MOOCs have a recent history: introduced at first in 2008 and emerged around 2012. But let’s see some figures.
In 2015 MOOC space essentially doubled. According to data collected by Class Central, the total number of students who signed up for at least one course has crossed 35 million—up from an estimated 16-18 million last year.
Coursera, the largest online course provider in the world (MOOC or otherwise), added 7 million new students to its userbase (and so it now has 17 million students in total). Coursera, edX, and Udacity are normally known as the big three. FutureLearn, which closed 2015 on a high, had a breakout year, and it now has more students than Udacity; this makes FutureLearn the third largest MOOC provider in the world now. They grew 275% in 2015 and are rapidly approaching the three million user mark.
Currently there are 100+ Specializations, Nanodegrees, and XSeries credentials, most of which were created in 2015, and we can expect that number to more than double in 2016. The projections for 2017 and beyond could be exponential.
Although trends showed a growing interest, MOOCs recently have been questioned. An article from the recent release of the Proceedings from the 2016 Conference of the Human Computer Interaction (HCI) Society of Korea, that took place last January, brings new evidence to the table. From a Universal Design for Learning (UDL) standpoint, it evaluates popular MOOC platforms (Coursera, edX and Khan) to find barriers to openness.

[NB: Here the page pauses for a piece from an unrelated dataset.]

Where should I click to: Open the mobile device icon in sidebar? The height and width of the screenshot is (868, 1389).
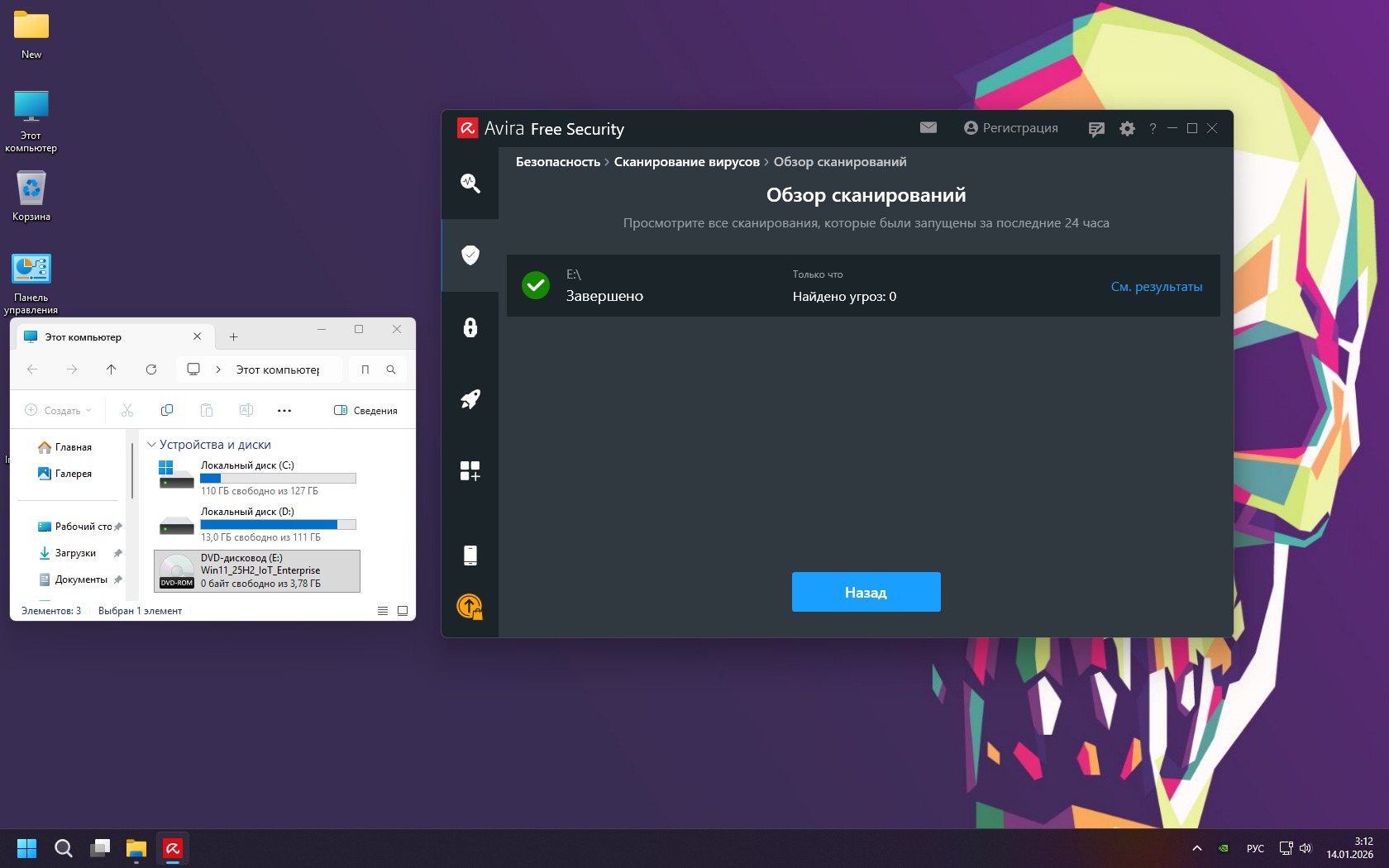click(470, 556)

According to Forbes despite this apparent need for a more flexible, affordable and on-going approach to learning, platforms such as MOOCs have thus far failed to “cross the chasm” into the mainstream. Most courses are taken by those already beholden of a degree, and there is a strong sense that HR departments are failing to capitalize on the courses available to ensure that employees are constantly learning and developing their skills. Indeed, a recent survey found that just one in four HR and learning and development professionals formed an established part of the training on offer to employees.
Open education yet is the core element of EU policy in the framework of lifelong learning. Opening up Education (initiative launched in 2013) is based on the concept of innovative teaching and learning for all through new technologies and open educational resources. It also produced the creation of a portal “Open Education Europa” , which offers access to all existing European Open Educational Resources in different languages in order to be able to present them to learners, teachers and researchers.